The FDA report indicated that a new study developed by the agency shows that an ingredient in chicken feed contains arsenic. The FDA further states that people should not stop eating chicken that may have been fed the drug.  Are you kidding me?  This is yet another example of how inept the FDA is and how they are in bed with the drug companies.  By the way, the company that was adding arsenic to chicken feed is Pfizer, the second largest drug company in the world.

And  yet, for more than 60 years, the federal regulators have approved arsenic additives to poultry feed in the United States, partly to control parasites and partly because they chemically improve the appearance of packaged chicken and turkey parts, pinking them up for consumer approval.

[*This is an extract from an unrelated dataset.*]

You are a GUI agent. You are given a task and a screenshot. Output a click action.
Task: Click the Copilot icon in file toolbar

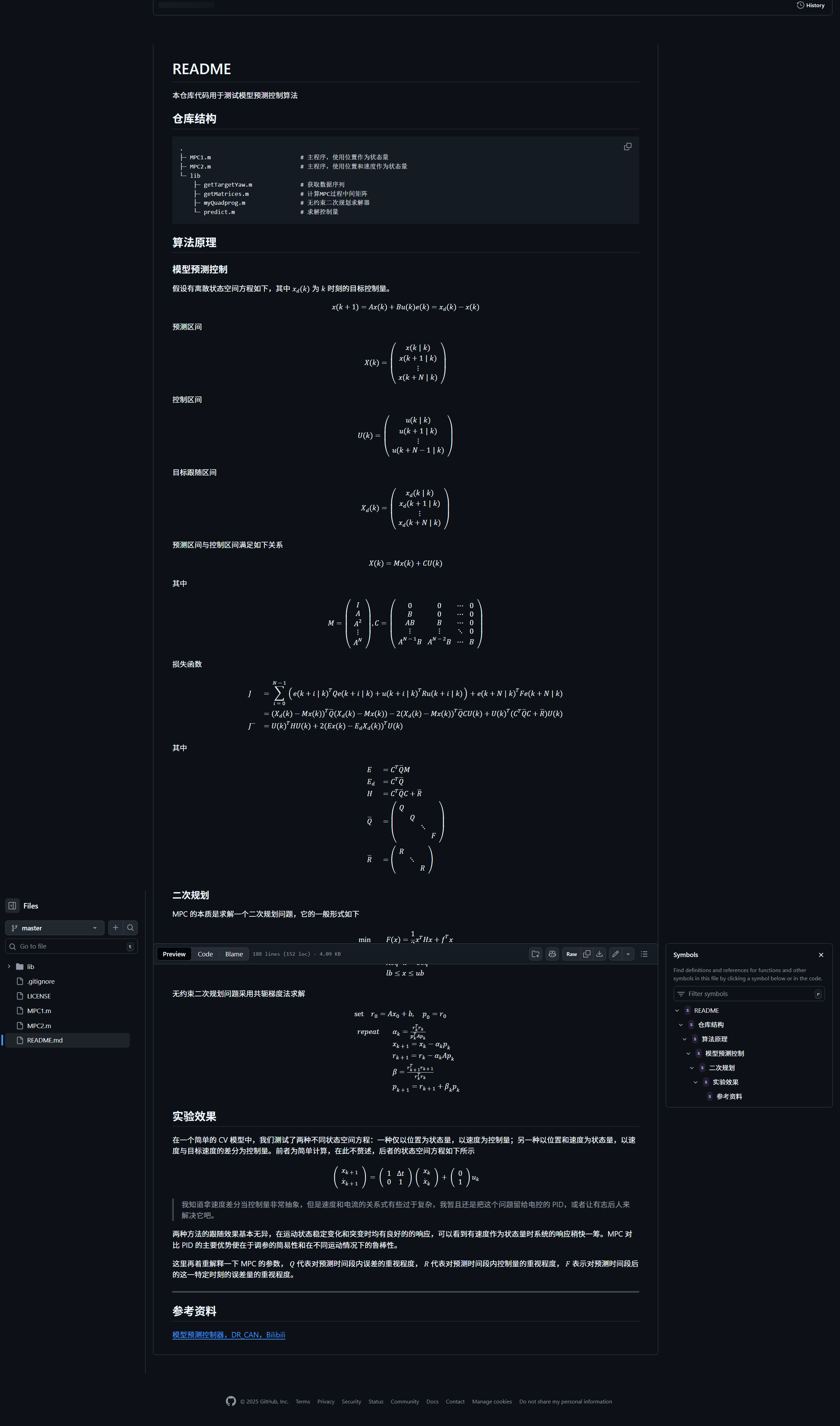click(x=552, y=954)
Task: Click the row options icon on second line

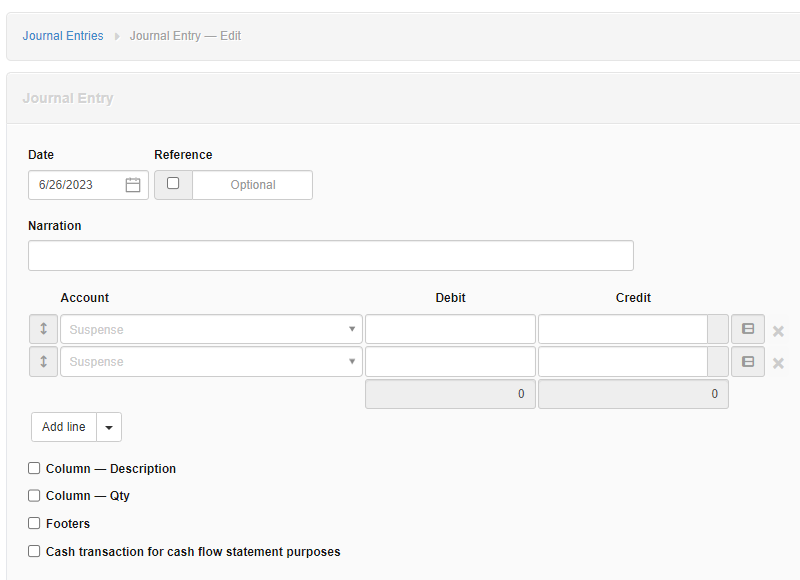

A person can survive low-level arsenic poisoning for quite some time. But  because of the way it damages cells – breaking apart the structures that allow cellular respiration –  it turns out to be a quite dangerous carcinogen. This has been demonstrated, especially, in countries where elemental arsenic permeates rocks at high levels and seeps into ground water. In Bangladesh, for instance, a program of well-drilling begun in the 1970s, literally created an epidemic of arsenic-related cancers.

Those of us who prefer less obviously toxic material in our chicken buckets – and this includes me – will definitely only eat organic chicken that are fed an organic diet.